- Location: Medigadda (village), Mahadevpur Telangana
- Coordinates: 18°42′13.8″N 80°05′21″E﻿ / ﻿18.703833°N 80.08917°E
- Purpose: Multi-purpose
- Status: Operational
- Construction began: 2 May 2016
- Opening date: 21 June 2019
- Construction cost: ₹1849 crores
- Built by: Larsen & Toubro
- Owner: Government of Telangana
- Operators: Irrigation & CAD Department, Government of Telangana

Dam and spillways
- Type of dam: Barrage
- Impounds: Godavari River
- Length: 1,632 m (5,354 ft)
- Spillways: 85
- Spillway capacity: 28.25 lakhs cusecs

Reservoir
- Creates: Medigadda Barrage
- Total capacity: 16 tmcft

Power Station
- Operator: Telangana State Power Generation Corporation Limited
- Commission date: Planned
- Type: Tidal barrage

= Lakshmi Barrage =

The Medigadda Barrage is the starting point of the proposed Kaleshwaram Project which envisages construction of three barrages between Yellampally & Medigadda.

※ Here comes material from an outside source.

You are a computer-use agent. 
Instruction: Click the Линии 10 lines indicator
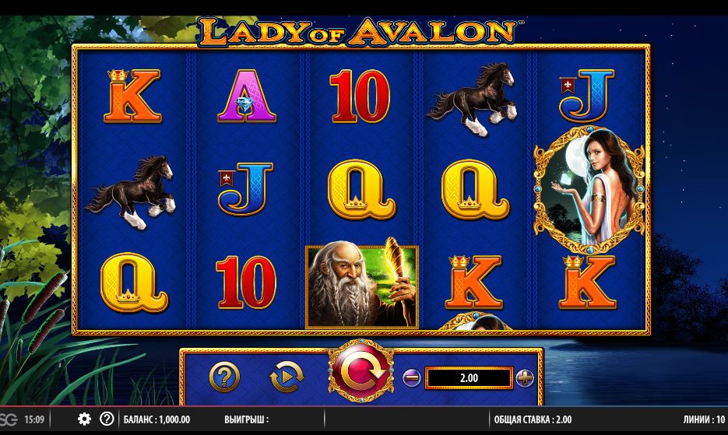tap(704, 419)
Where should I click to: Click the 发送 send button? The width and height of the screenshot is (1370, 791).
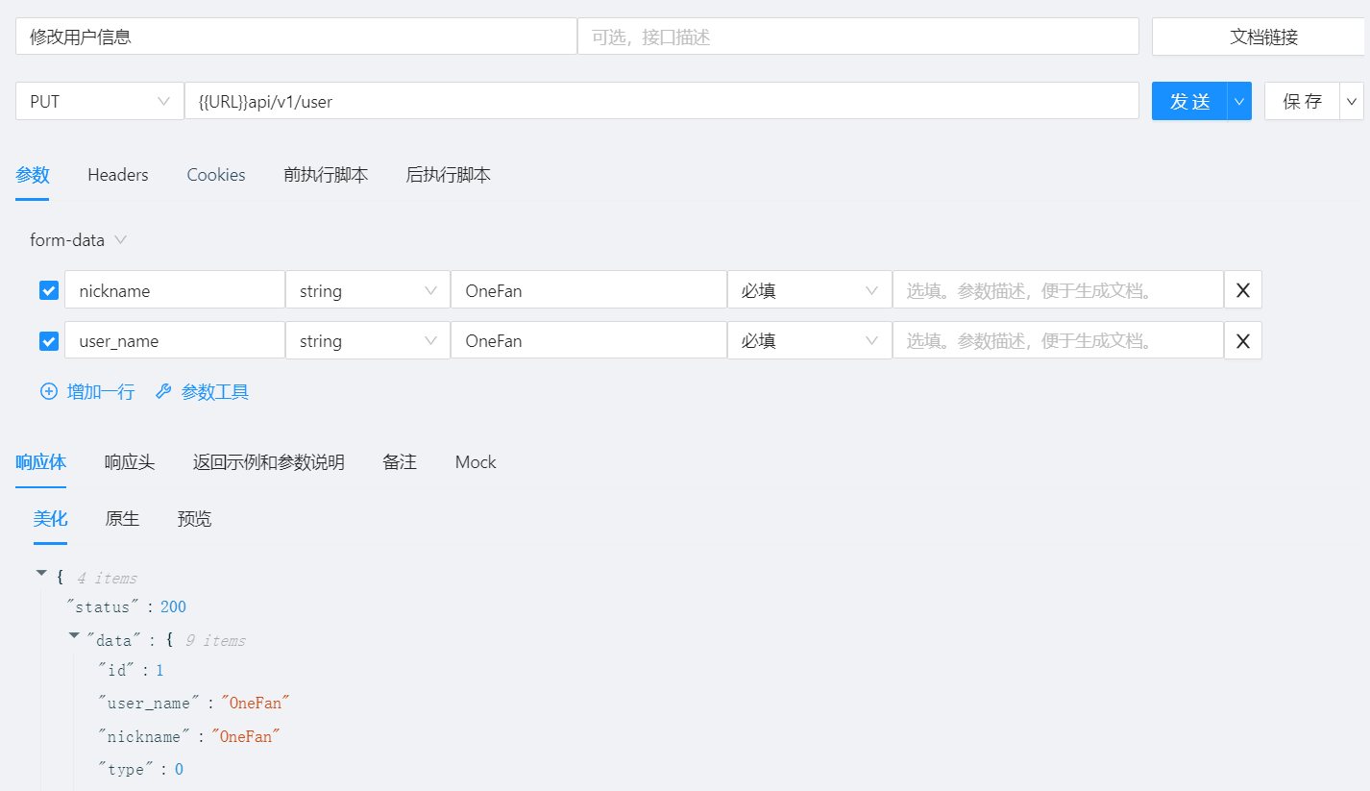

Its objective is to utilize Godavari water for drinking and irrigation. The Barrage/Project site is located at Medigadda Village, Mahadevpur Mandal, Jayashankar Bhupalpally district in Telangana State, India.

Proposed Barrage Details:

| Barrage | Bed Level (meters) | Pond Level (meters) | Gross Storage (in TMC) | Number of Gates |
|---|---|---|---|---|
| Medigadda Barrage | 89.0 | 100.0 | 16.17 | 85 |

==Project info==
A memorandum of understanding was signed by states of Maharashtra and Telangana, as part of which, Chanaka-Korata Barrage on Painganga River, Tummidihatti Barrage on Pranhita River and Lakshmi Barrage on Godavari River will be constructed.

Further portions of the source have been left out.